The minister, however, assured that a "well-established mechanism" had been activated to bring the soldier back, Indian news agency PTI reported.
The army jawan, Chandu Babulal Chavan, from 37 Rashtriya Rifles (a branch of the Indian Army under the authority of the Indian ministry of Defence) had crossed over to the other side of the Line of Control on September 30.
"He had crossed over which happens in border areas. There is a well-established mechanism through DGMO (Director General of Military Operations) which has been activated. Since the situation is tense right now, it will take some days to bring the soldier back," the minister, while inaugurating a cleanliness drive, said.
Parrikar also said that people should remain alert and report anything unusual to the police.
Indian Army on Thursday announced that it had conducted surgical strikes on five terrorist launchpads across the Line of Control in Pakistan-administered Kashmir killing several militants.

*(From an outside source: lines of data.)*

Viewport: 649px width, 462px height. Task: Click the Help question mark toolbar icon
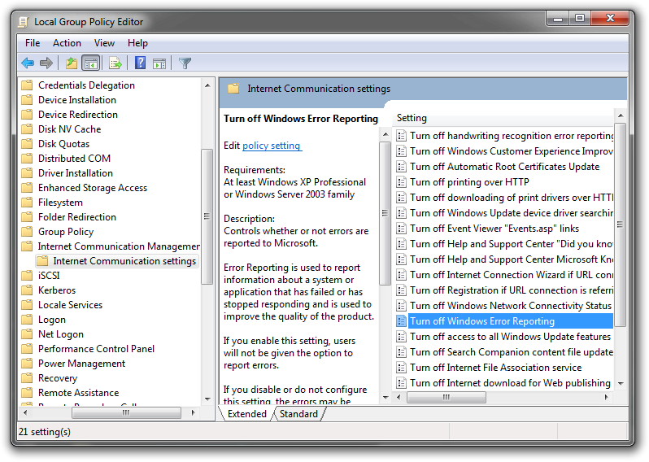140,63
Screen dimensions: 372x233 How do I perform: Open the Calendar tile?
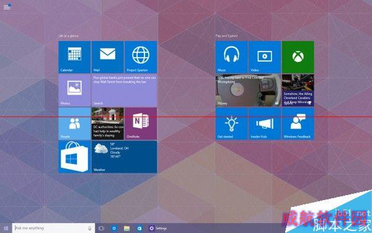(x=74, y=57)
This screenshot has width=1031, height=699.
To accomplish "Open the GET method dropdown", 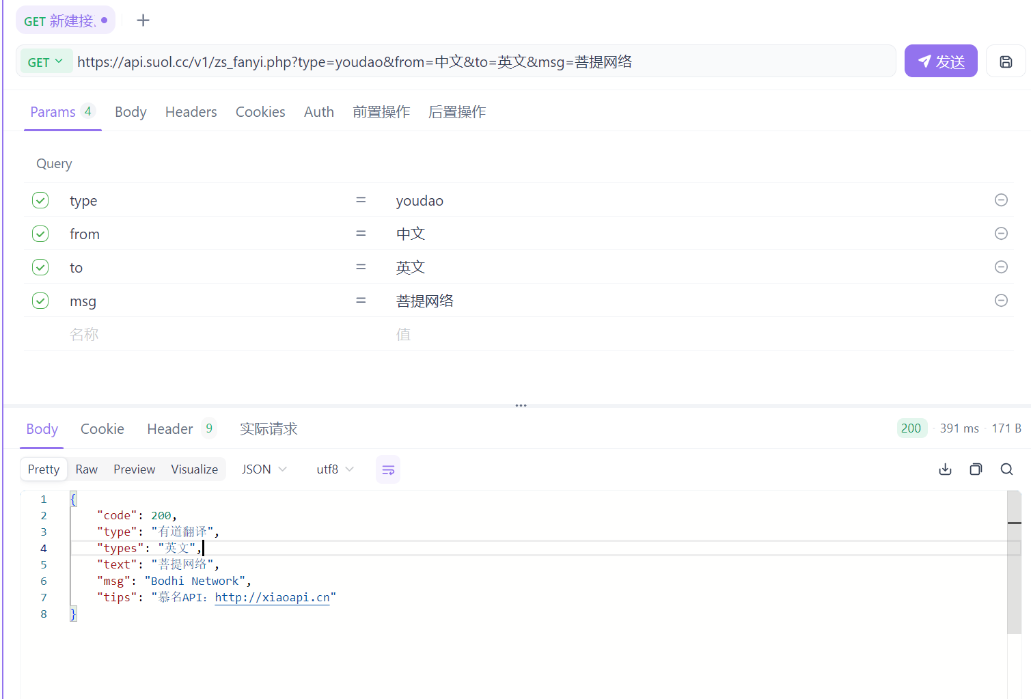I will [45, 61].
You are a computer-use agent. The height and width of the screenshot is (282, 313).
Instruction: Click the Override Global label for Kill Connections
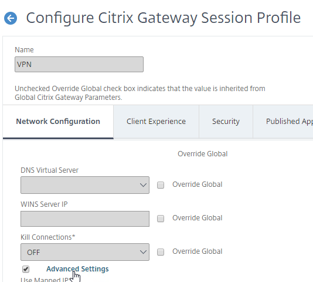click(197, 251)
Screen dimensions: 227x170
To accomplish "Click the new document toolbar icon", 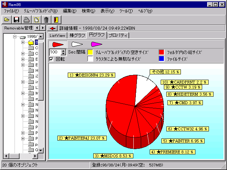I will 36,19.
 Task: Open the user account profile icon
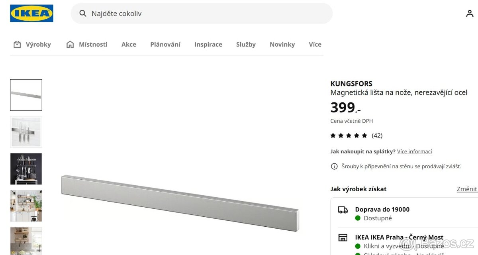(470, 14)
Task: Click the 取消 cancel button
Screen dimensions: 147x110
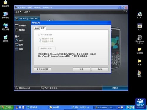Action: click(x=100, y=69)
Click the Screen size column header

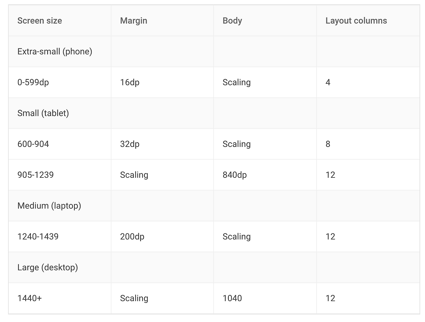click(x=40, y=21)
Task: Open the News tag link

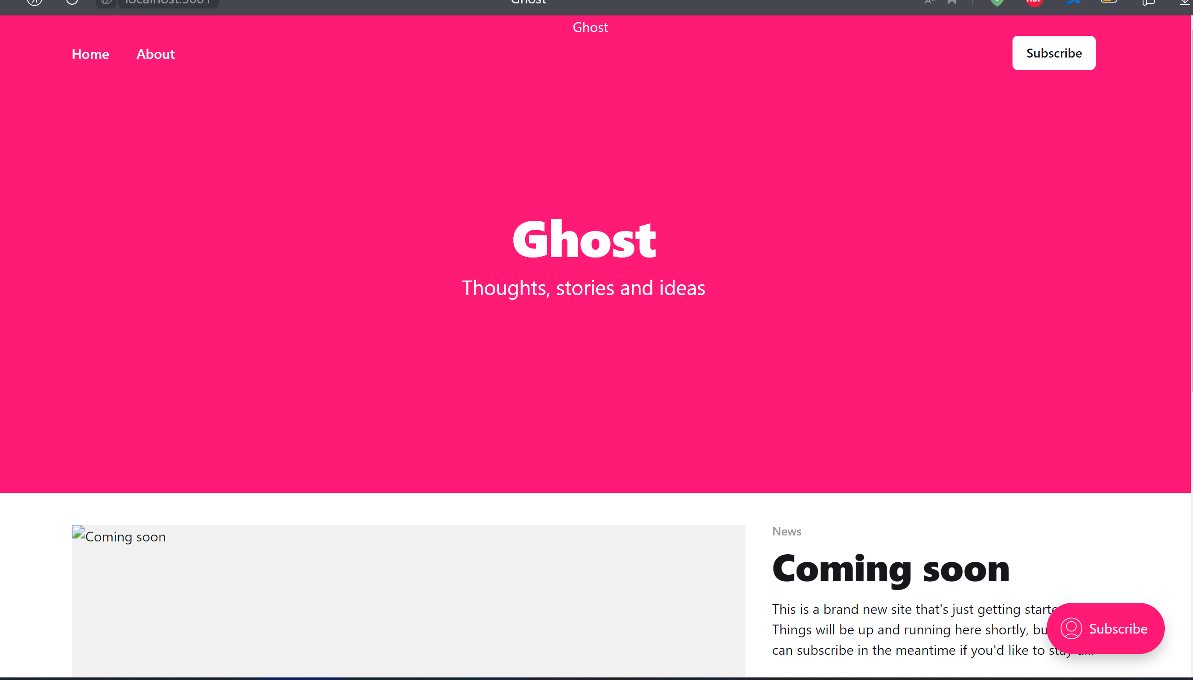Action: point(786,531)
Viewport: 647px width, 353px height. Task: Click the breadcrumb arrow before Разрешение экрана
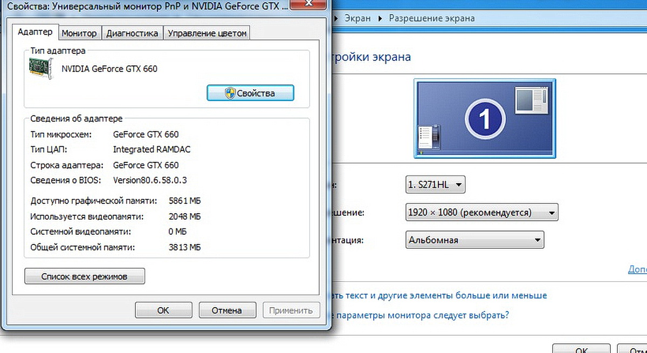[x=379, y=18]
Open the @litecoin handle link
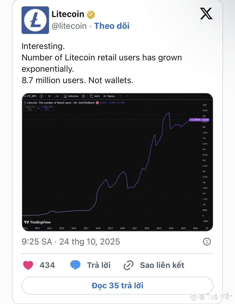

Pakistan, however, denied the strikes and instead claimed it had captured one Indian soldier while he was trying to cross the LoC during cross-border shelling. Pakistani media also quoted the country's security forces as saying that eight Indian soldiers had been killed in the cross-border firing.
The Indian army dismissed these claims, stating that that there was no relation between the surgical strikes and the soldier crossing the border the next day.
"Such inadvertent crossing by army and civilians are not unusual on either side. They are returned through existing mechanisms," the Indian Army had said in an official statement.
India's surgical strikes were a direct response to the attack by Pakistani militants in Uri on September 18 that claimed the lives of 19 soldiers.
After an increase in derogatory comments between the two sides, Parrikar on Saturday likened Pakistan to a patient under the influence of anaesthesia. "It is just like anaesthesia. When anaesthesia is given, you don't realise the surgery is over. It's been two days and Pakistan has still no idea what has happened," he had said.
Indian interior minister Rajnath Singh had called up the family of the solider on Friday and assured them that efforts are being made to secure his release.
Chavan's grandmother had passed away after hearing the news of his crossing over to Pakistan, according to local media reports.
Indian and Pakistani troops exchanged fresh fire across their border on Saturday even as UN chief Ban Ki-moon offered to mediate. However, there were no reports of activity on Sunday.